I'm working through some of the exercises in K&R. Exercise 1-6 asks for verification that the expression getchar() != EOF
is either 0 or 1. I understand why it is, but the code I wrote to prove it didn't work as expected. I wrote the following two snippets:
Version 1:
int main(void)
{
int c;
while (c = getchar() != EOF)
{
putchar(c);
}
printf("%d at EOF\n", c);
return 0;
}
Version 2:
int main(void)
{
int c;
while (c = getchar() != EOF)
{
printf("%d\n", c);
}
printf("%d at EOF\n", c);
return 0;
}
My questions:
When I type in a character and hit enter with version one, why do I not see either a 0 or 1 on the screen? Instead, my cursor moves to the first position on next line, which is otherwise empty. I though putchar
would send c
to stdout
.
While the use of printf
in the second version does produce a 0 or 1 appropriately, it duplicates the 1 for each non-EOF character (I see the number 1 on two consecutive lines for each character I input). Why?
Many thanks in advance for your thoughts. If there is a reference that you think would help, please send a link.
CLARIFICATION:
I know I'm assigning c a value of either 0 or 1. That's what I want to do, and it's what the exercise wants. That's also why I don't have parentheses around c = getchar()
. My question deals more with understanding why the output isn't what I had expected. Sorry for any confusion.
The assignment operator =
has lower precedence than the inequality operator !=
.
So this:
while (c = getchar() != EOF)
Is parsed as:
while (c = (getchar() != EOF))
So then c
is assigned the boolean value 1 if getchar
is not EOF
and 0 if it does return EOF
.
As a result, the first program print the character for the ASCII code 1, which is a non-printable character. That's why you don't see anything. The second program, using the %d
format specifier to printf
, converts the number 1 to its string representation.

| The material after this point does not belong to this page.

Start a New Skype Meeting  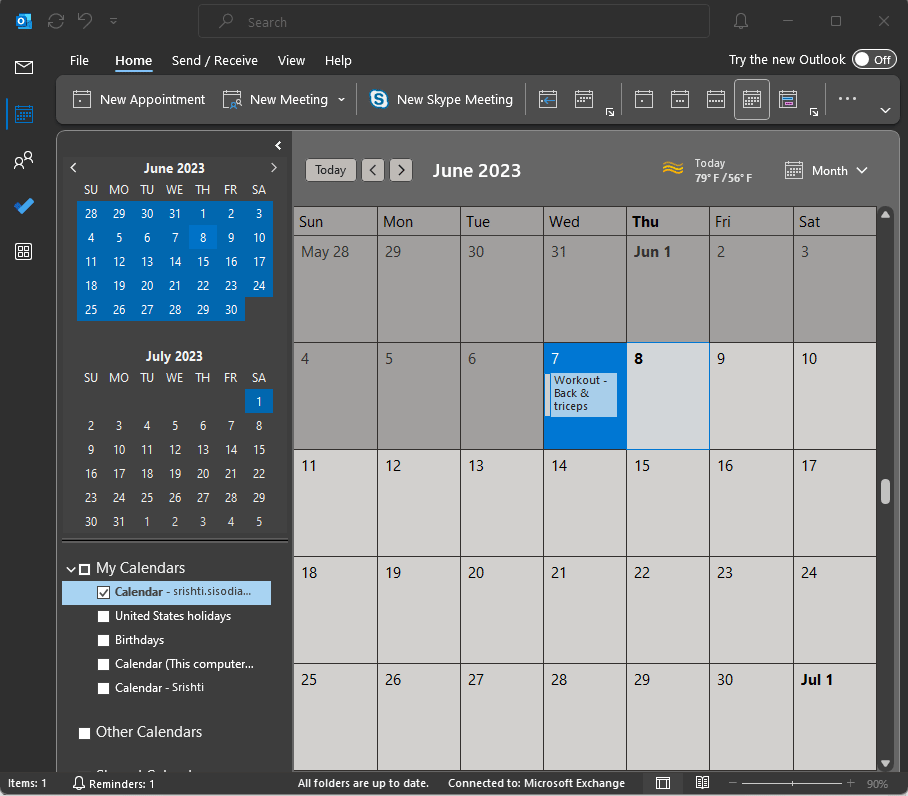[x=440, y=99]
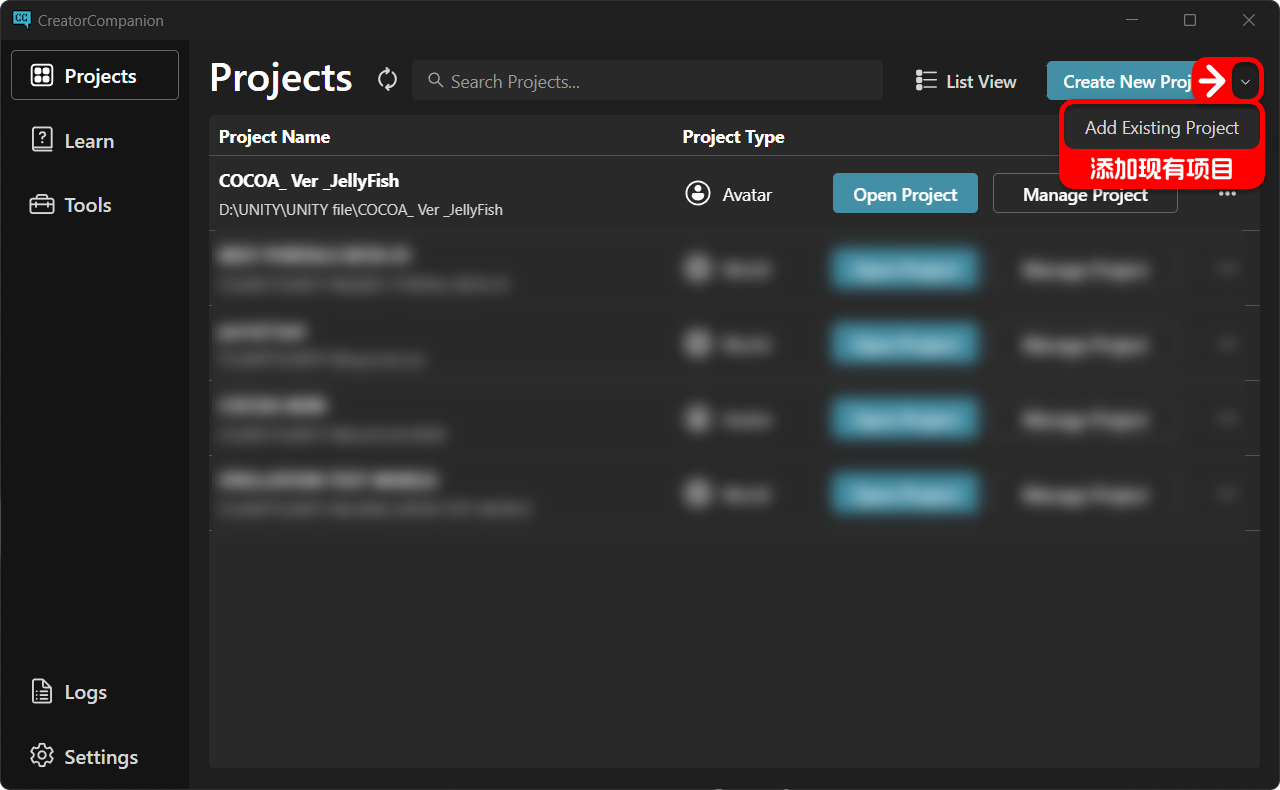The height and width of the screenshot is (790, 1280).
Task: Open the three-dots menu for COCOA project
Action: point(1227,194)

You need parenthesis to have the result of getchar
assigned to c
:
while ((c = getchar()) != EOF)
EDIT:
To further clarify the output you're getting, in both programs the variable c
has the value 1 inside of each while
loop. The difference here is that putchar
is printing the character with the ASCII value of 1 (an unprintable character), while printf
with %d
print the textual representation of the value 1, i.e. 1
.
If you changed the printf
call to this:
printf("%c", c);
You would get the same output as using putchar
.
As for the printing of 1 twice for each character, that is because you're actually entering two characters: the key you press, plus the enter key. When reading from the console, the getchar
function doesn't return until the enter key is pressed.